List<Long> customerIds = orderService.queryCustomerIdByParam(param); 

long principal = orderMapper.countPrincipal(customerIds);
Copy the code

So although the parameter used for the query isLongEven thisList30,000 plus of them won’t take up a lot of memory on their own, butMybatisWhen you concatenate SQL, you put theLongObjects of type are wrapped into a generic object type (similar to the AbstractItem feel), and each generic object type is given an alias (e.g__frch_item_1.__frch_item_2And then stored in the Map for use when stitching SQL. In addition, since the splicing of SQL strings consumes resources, it still takes a certain amount of time when the PARAMETERS are multiple and the SQL is long, so the Map will be held for a long time. Once there are more threads doing this operation at the same time, the memory will be high, which is easy to happenOOM.

To viewMybatisSource code analysis

First see org. Apache. Ibatis. Scripting. Xmltags. DynamicContext $ContextMap, he is a variable DynamicContext, variable called bindings, is the inner class DynamicContext, Inherited from HashMap. And the DynamicContext class wraps the put() method of HashMap with the bind() method.

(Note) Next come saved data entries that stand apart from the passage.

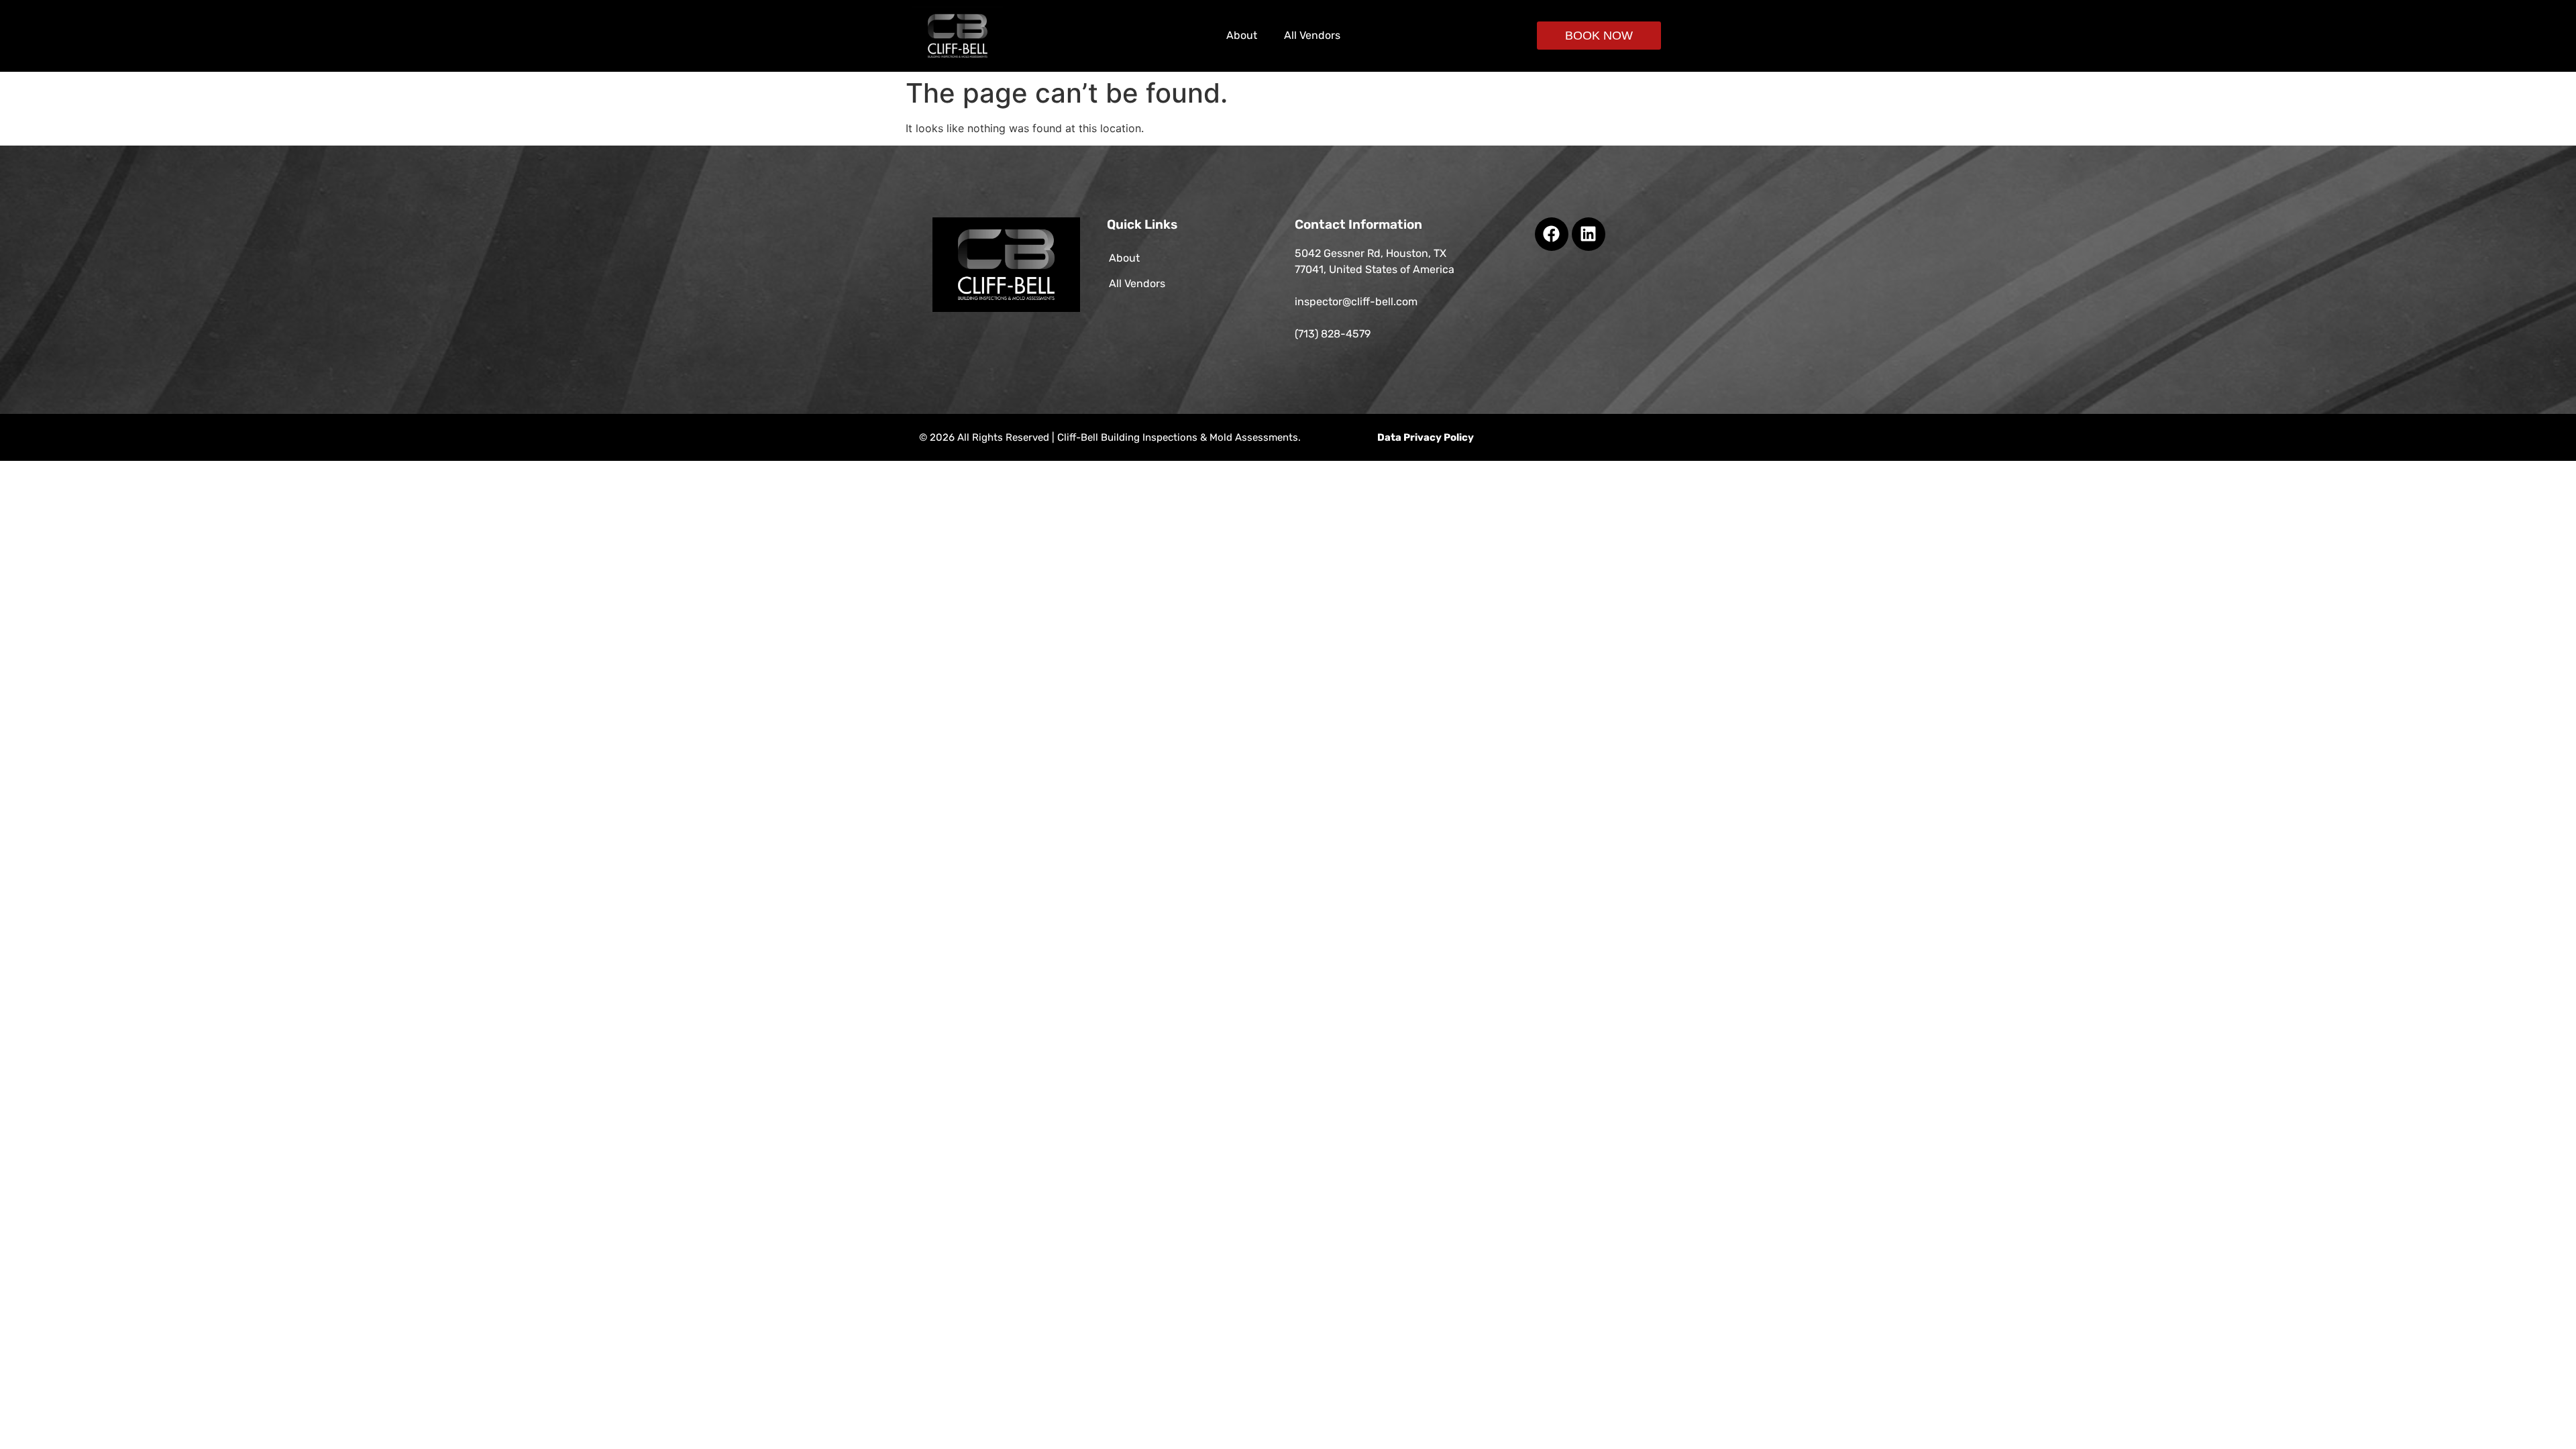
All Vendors (1312, 35)
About (1241, 35)
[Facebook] (1551, 234)
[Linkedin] (1588, 234)
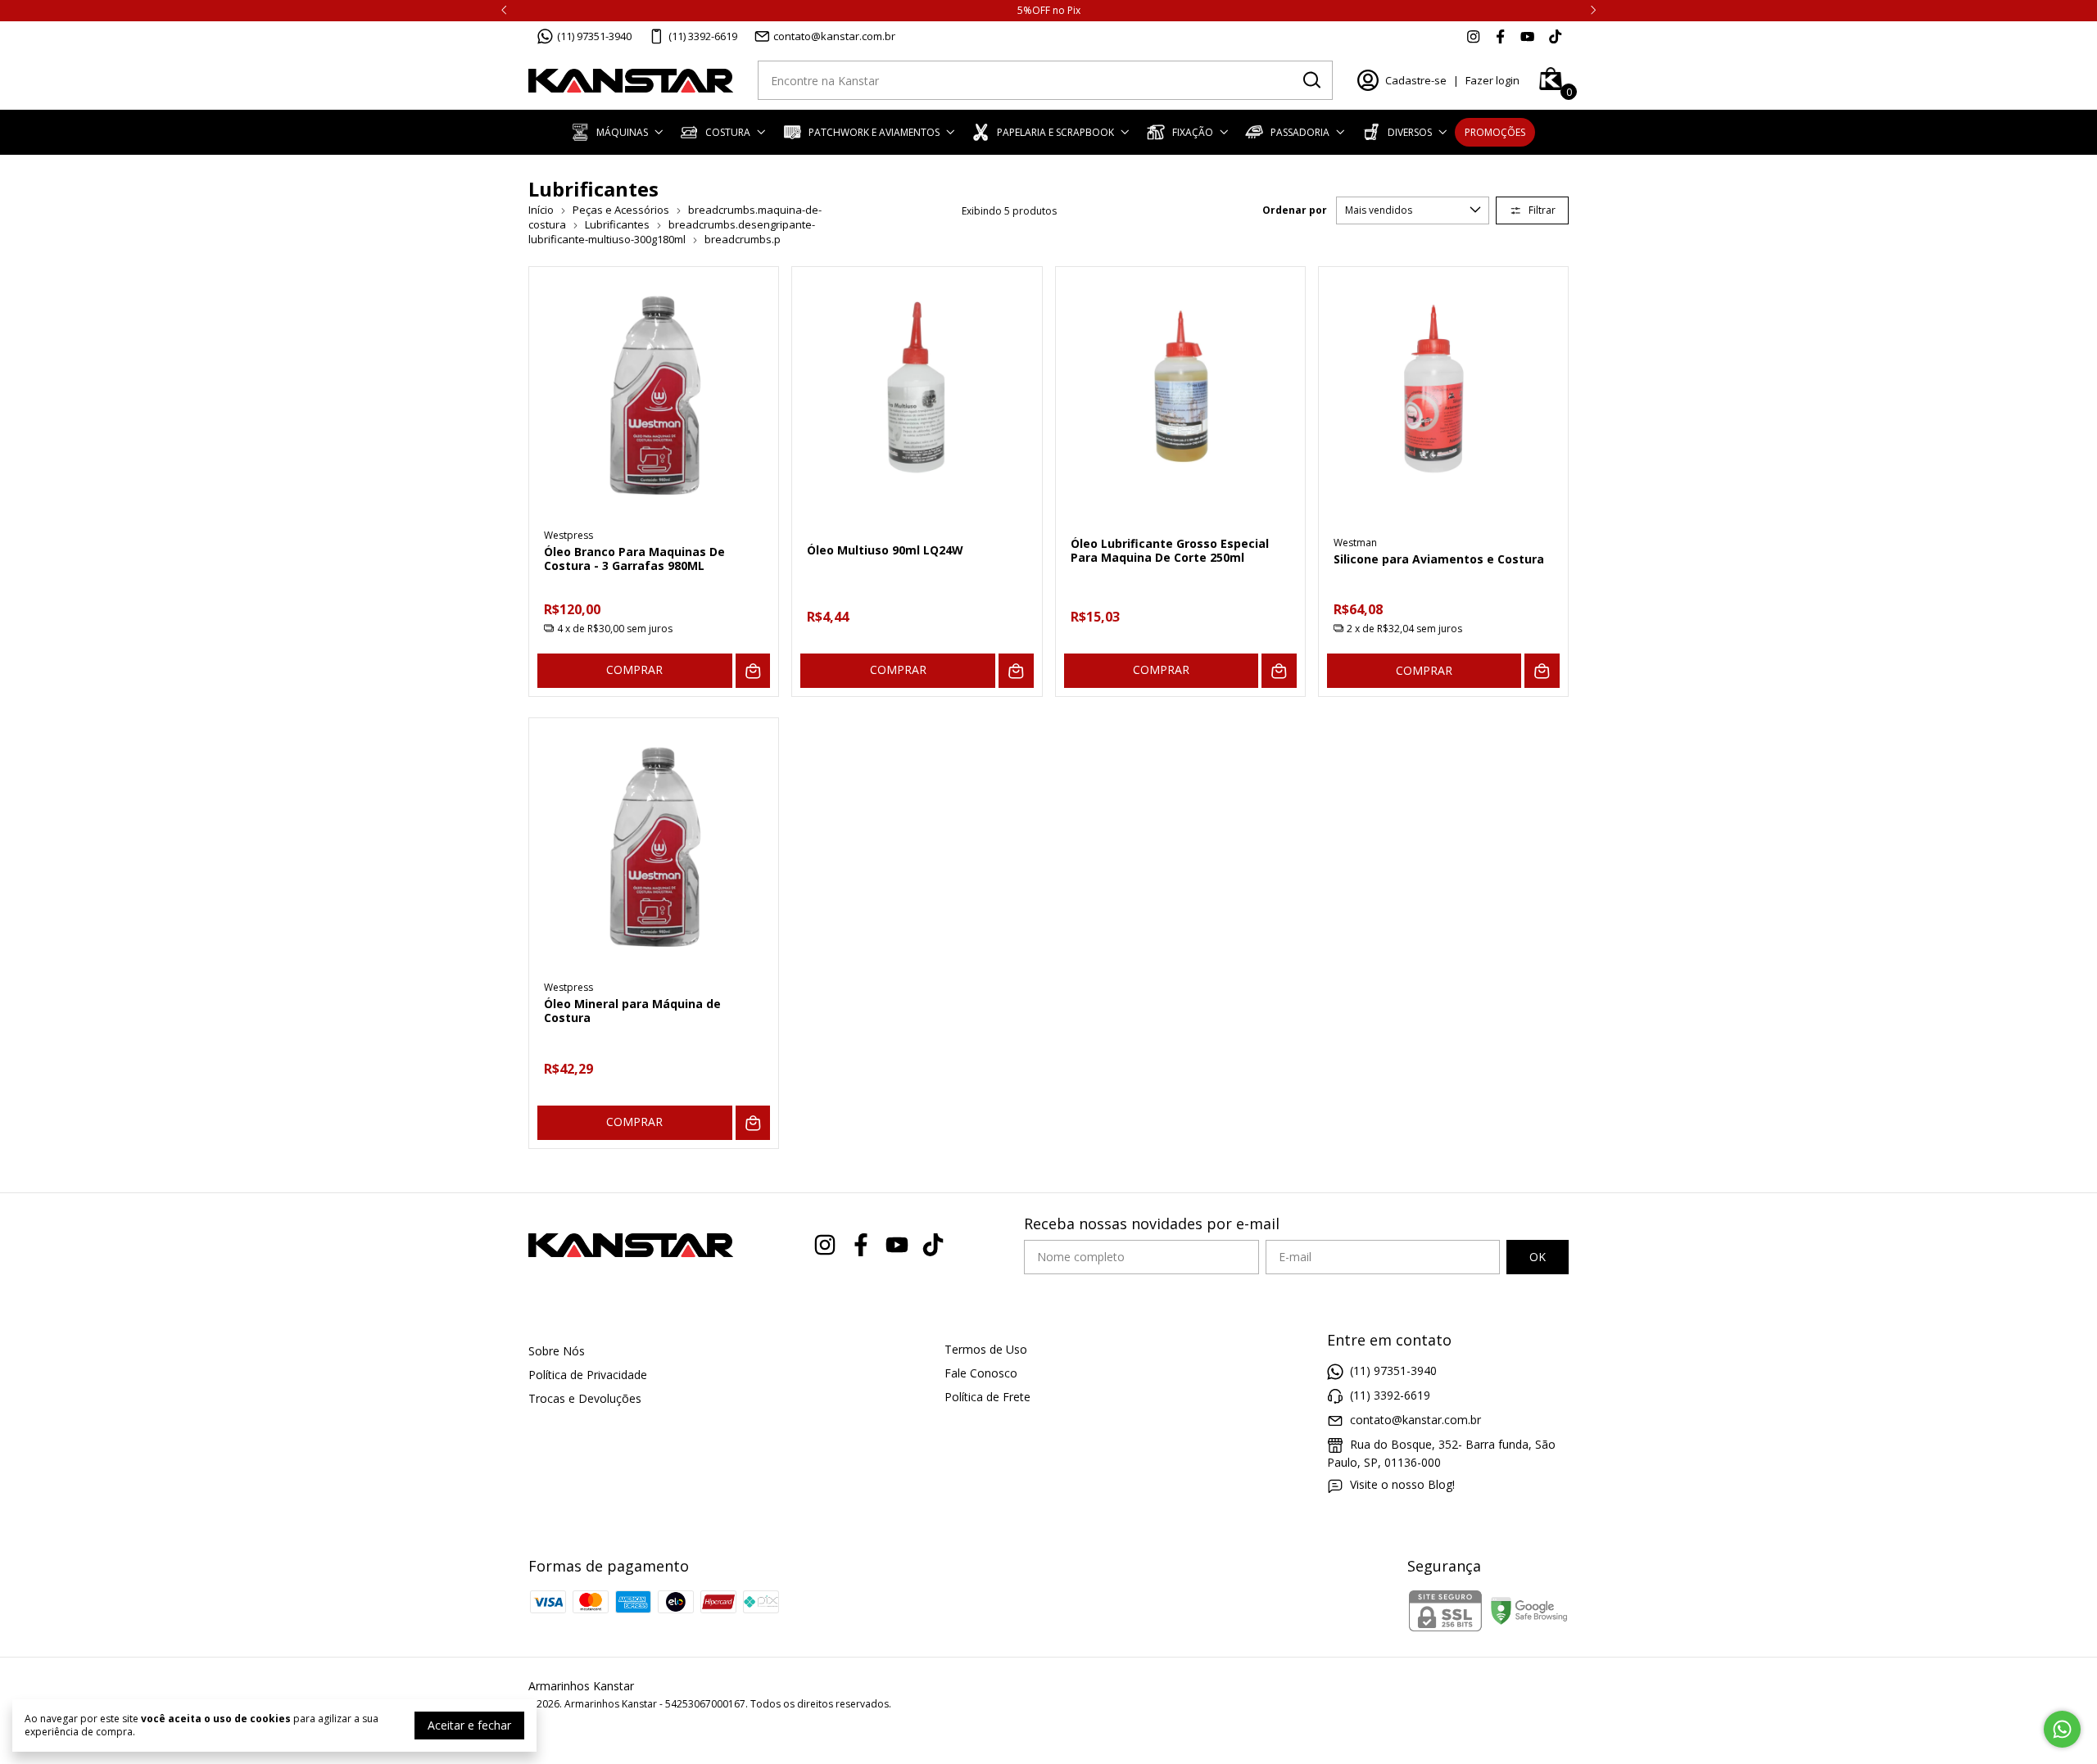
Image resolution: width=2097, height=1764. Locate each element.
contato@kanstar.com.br (834, 36)
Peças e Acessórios (621, 209)
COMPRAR (634, 669)
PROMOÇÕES (1495, 132)
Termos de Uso (985, 1349)
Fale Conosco (980, 1373)
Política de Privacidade (587, 1374)
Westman (1355, 543)
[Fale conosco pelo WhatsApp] (2062, 1729)
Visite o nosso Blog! (1402, 1484)
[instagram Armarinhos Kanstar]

Use the Lead point function of IDEA to see which methods call the bind() method.

Can see there are three classes call the bind () method, here only focus on org. Apache. Ibatis. Scripting. Xmltags. ForEachSqlNode this class, Because we use foreach keyword in Mybatis XML to realize SQL in query function. So let’s take a look at what’s special about ForEachSqlNode that might result in oom.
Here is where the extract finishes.